Conceptual artist Jonty Semper's recent CD release of two-minutes silences recorded at Armistice Day and Remembrance Sunday ceremonies held in London since 1929 documents the peculiar nature of such events. Despite being captured on media such as newsreel film footage, the impact of these silences is most powerfully felt within unmediated social space where the unusual absence of sound, despite being temporary, illustrates the symbolic significance of sound moving freely through air. Noise can indicate the machine of society in working order; extreme noise can voice disapproval of social dissonance; silence can express loss, withdrawal and a sense that social rupture has been narrowly averted. In the digital age, these distinctions are blurred. Perhaps for this reason, certain sound artists are working towards a recovery of the intimate relationship between the physical and the intangible. German artist Carsten Nicolai and Icelandic sculptor Finnbogi Pétursson have both explored the phenomenon of sound as physical vibration, expressed through light.
Consciously or unconsciously, their work seems to refer back to the research of Swiss scientist and painter Hans Jenny. These investigations into vibration and periodicity were described by Jenny as Cymatics, derived from the Greek word for waves. Created in the 1960s, his photographs of the patterns created by the impact of sound on materials such as sand, powder, milk, water, mercury and glycerine are poetic demonstrations of the beauty of this interaction.

Jenny also made photographs from experiments with a tonoscope, an apparatus that registers sound vibrations on a diaphragm. This allowed him to document the visual equivalent of familiar musical compositions by Bach and Mozart. »If we look at these passages on a silent film,« he wrote, »we can at first make nothing of them. If, for example, we see the Jupiter symphony without being able to hear the music, we should never guess from the visual effects with their flowing and constantly changing patterns that we were seeing music . . . But if the sound is turned on, everything flashes to significance for the eye. Hearing is added and restores to experience its full content. It takes training to be able to 'hear by seeing'.« Hans Jenny was influenced in turn by the 18th century scientist Ernst Chladni, who discovered in 1786 that if a metal plate covered with sand was activated by a violin bow, then the sand would form itself into patterns that corresponded to the sound. It seems likely, if speculative, that at some deep biological level humans have an innate understanding of the effect of sound on matter. Simple, pure tones can create a calming effect; complex compositional structures can provoke deep emotional resonance and intellectual inspiration; dissonance, noise and chaos can be hugely energising. Myopic moral perspectives and a scarcity of co-ordinated scientific research limit our understanding of these issues, yet the digital calligraphy of waveforms viewed on a computer monitor seems to confirm a profound link between the structure of sound and the beauty of its visual representation.
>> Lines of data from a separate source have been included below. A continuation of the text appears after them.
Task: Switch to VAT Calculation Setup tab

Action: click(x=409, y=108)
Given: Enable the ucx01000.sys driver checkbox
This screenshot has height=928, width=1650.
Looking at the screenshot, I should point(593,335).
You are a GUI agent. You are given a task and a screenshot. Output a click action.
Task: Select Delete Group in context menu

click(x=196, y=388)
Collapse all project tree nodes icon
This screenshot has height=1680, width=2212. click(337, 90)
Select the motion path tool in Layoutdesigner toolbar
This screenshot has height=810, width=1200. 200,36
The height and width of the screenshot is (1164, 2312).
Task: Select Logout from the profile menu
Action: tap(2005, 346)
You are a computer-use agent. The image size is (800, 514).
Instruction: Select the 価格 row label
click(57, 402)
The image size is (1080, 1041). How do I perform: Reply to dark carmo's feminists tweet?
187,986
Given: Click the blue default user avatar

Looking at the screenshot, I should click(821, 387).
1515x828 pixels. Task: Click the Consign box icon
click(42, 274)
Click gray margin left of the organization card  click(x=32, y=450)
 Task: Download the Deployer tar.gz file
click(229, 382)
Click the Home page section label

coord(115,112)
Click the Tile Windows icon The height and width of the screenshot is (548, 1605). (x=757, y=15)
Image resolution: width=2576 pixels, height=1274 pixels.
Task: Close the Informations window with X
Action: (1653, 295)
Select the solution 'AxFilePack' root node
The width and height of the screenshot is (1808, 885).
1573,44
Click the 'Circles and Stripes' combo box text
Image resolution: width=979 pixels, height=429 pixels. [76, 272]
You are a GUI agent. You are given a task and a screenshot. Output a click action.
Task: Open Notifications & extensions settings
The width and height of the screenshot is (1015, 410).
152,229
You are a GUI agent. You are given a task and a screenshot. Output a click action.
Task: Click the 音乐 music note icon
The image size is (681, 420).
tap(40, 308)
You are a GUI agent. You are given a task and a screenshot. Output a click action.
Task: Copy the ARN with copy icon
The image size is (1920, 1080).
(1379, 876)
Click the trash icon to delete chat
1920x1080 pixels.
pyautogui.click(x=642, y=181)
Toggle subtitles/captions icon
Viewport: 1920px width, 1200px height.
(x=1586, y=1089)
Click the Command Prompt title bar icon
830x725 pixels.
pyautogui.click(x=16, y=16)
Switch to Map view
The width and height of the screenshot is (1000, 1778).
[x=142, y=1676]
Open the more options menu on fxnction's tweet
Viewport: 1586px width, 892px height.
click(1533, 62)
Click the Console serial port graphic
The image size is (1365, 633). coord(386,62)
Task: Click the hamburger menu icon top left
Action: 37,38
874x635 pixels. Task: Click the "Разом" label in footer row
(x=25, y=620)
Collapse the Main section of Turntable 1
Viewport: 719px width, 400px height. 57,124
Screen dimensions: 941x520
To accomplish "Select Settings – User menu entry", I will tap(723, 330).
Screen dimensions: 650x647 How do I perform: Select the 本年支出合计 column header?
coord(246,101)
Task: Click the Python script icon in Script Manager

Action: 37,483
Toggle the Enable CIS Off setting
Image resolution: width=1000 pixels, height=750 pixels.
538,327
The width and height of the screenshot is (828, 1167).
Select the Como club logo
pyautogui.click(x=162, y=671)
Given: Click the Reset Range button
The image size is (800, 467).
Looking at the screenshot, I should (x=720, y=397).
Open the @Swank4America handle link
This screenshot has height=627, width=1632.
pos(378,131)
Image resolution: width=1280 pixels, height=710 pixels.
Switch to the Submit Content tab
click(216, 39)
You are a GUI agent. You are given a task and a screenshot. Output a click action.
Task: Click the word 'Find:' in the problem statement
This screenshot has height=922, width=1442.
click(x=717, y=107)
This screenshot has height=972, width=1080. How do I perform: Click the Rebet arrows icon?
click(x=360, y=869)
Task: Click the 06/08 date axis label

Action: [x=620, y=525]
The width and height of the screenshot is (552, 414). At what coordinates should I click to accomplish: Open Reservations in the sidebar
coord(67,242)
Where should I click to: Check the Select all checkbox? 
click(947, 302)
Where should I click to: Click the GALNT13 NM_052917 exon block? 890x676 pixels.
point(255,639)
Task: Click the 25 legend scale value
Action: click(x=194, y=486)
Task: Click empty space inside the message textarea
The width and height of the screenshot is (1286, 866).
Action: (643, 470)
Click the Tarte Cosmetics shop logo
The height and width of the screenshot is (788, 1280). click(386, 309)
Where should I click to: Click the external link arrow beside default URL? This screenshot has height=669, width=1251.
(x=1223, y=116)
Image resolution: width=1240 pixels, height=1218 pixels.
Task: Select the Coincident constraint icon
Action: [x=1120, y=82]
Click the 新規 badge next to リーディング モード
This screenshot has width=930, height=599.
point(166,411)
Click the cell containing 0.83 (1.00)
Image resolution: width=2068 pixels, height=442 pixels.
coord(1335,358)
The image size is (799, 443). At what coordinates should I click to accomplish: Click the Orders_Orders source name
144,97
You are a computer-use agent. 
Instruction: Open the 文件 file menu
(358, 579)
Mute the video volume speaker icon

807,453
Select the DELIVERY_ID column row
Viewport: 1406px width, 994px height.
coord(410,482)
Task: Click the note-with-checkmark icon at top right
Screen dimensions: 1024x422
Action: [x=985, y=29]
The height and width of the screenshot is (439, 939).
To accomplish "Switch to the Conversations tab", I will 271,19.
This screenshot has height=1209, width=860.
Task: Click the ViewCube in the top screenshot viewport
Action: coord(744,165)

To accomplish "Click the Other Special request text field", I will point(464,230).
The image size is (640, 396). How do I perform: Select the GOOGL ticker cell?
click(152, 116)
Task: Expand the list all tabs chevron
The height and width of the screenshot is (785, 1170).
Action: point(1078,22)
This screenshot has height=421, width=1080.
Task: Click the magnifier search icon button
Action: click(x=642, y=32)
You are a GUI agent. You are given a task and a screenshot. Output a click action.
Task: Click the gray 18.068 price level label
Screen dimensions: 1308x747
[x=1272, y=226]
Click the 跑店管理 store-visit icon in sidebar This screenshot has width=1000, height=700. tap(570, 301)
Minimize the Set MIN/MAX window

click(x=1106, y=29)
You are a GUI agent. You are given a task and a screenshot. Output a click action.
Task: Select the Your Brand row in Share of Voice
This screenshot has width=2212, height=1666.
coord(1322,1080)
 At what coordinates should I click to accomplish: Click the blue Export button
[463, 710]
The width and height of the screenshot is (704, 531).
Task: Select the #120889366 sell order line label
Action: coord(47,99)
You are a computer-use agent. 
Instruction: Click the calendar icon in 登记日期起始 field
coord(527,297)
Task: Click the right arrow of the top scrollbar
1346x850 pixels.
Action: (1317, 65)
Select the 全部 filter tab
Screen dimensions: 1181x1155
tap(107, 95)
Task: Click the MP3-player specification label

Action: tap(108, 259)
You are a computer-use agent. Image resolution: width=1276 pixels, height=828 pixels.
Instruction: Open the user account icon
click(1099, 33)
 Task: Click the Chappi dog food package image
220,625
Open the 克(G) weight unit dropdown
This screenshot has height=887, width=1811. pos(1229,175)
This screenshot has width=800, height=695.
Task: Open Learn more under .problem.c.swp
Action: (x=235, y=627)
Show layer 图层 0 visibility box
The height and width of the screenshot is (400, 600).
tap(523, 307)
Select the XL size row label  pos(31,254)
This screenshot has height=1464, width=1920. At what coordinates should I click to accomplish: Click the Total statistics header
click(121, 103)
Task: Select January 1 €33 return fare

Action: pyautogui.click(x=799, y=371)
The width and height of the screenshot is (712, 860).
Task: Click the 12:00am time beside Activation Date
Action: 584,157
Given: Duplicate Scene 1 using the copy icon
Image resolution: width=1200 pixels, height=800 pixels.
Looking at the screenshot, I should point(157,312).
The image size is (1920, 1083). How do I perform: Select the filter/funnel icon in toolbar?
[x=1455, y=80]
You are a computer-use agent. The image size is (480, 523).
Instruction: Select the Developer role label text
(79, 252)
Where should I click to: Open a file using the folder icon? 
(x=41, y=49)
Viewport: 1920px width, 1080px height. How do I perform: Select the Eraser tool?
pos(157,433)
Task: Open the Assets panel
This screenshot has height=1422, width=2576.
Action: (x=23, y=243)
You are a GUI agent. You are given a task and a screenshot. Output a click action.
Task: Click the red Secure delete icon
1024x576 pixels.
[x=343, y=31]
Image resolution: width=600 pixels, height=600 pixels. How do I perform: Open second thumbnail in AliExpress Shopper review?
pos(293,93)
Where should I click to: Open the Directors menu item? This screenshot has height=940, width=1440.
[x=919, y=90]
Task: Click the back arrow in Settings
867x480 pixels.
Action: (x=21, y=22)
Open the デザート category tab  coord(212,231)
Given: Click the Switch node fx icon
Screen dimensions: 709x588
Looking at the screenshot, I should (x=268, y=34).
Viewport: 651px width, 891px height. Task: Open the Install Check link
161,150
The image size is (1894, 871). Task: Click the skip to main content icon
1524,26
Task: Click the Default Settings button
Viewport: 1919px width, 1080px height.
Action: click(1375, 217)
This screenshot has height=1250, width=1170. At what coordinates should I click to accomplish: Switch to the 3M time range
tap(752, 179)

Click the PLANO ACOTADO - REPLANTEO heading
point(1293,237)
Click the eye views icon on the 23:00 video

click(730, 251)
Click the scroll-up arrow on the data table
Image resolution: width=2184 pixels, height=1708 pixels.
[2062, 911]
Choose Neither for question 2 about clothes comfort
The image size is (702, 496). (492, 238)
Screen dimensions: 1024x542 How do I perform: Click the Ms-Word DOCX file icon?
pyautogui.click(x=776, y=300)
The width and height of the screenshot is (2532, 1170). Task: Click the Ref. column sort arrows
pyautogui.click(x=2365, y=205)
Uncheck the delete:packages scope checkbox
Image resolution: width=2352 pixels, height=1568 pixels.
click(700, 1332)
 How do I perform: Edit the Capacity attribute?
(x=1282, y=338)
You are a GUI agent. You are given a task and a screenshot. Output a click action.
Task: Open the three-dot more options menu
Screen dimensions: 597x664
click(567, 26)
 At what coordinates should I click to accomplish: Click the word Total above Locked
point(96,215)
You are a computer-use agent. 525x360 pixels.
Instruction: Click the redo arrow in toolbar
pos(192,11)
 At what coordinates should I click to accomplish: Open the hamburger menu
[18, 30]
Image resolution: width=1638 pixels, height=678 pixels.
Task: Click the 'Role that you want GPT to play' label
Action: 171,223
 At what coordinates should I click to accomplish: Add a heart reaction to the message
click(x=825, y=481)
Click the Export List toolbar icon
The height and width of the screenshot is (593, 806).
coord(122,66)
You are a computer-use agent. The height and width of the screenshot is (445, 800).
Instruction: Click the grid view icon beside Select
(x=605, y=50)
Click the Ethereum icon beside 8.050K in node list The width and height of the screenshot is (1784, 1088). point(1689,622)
Personal computers are recent events in human history and music software, let alone the idea that a computer can be an instrument, just like a violin or a piano, is so recent that the implications are barely beginning to be felt except at the most crude level. Currently, we have no way of knowing where digital music will take us. Perhaps this new way of making music is embedded with some ancient memories of its own. Music may once have been indivisible from spoken language, ritual drama and the events that such dramas were designed to control. The silent presence of music in the virtual space and fake air of a computer display may be a new start, a rediscovery of sound that begins again at the beginning.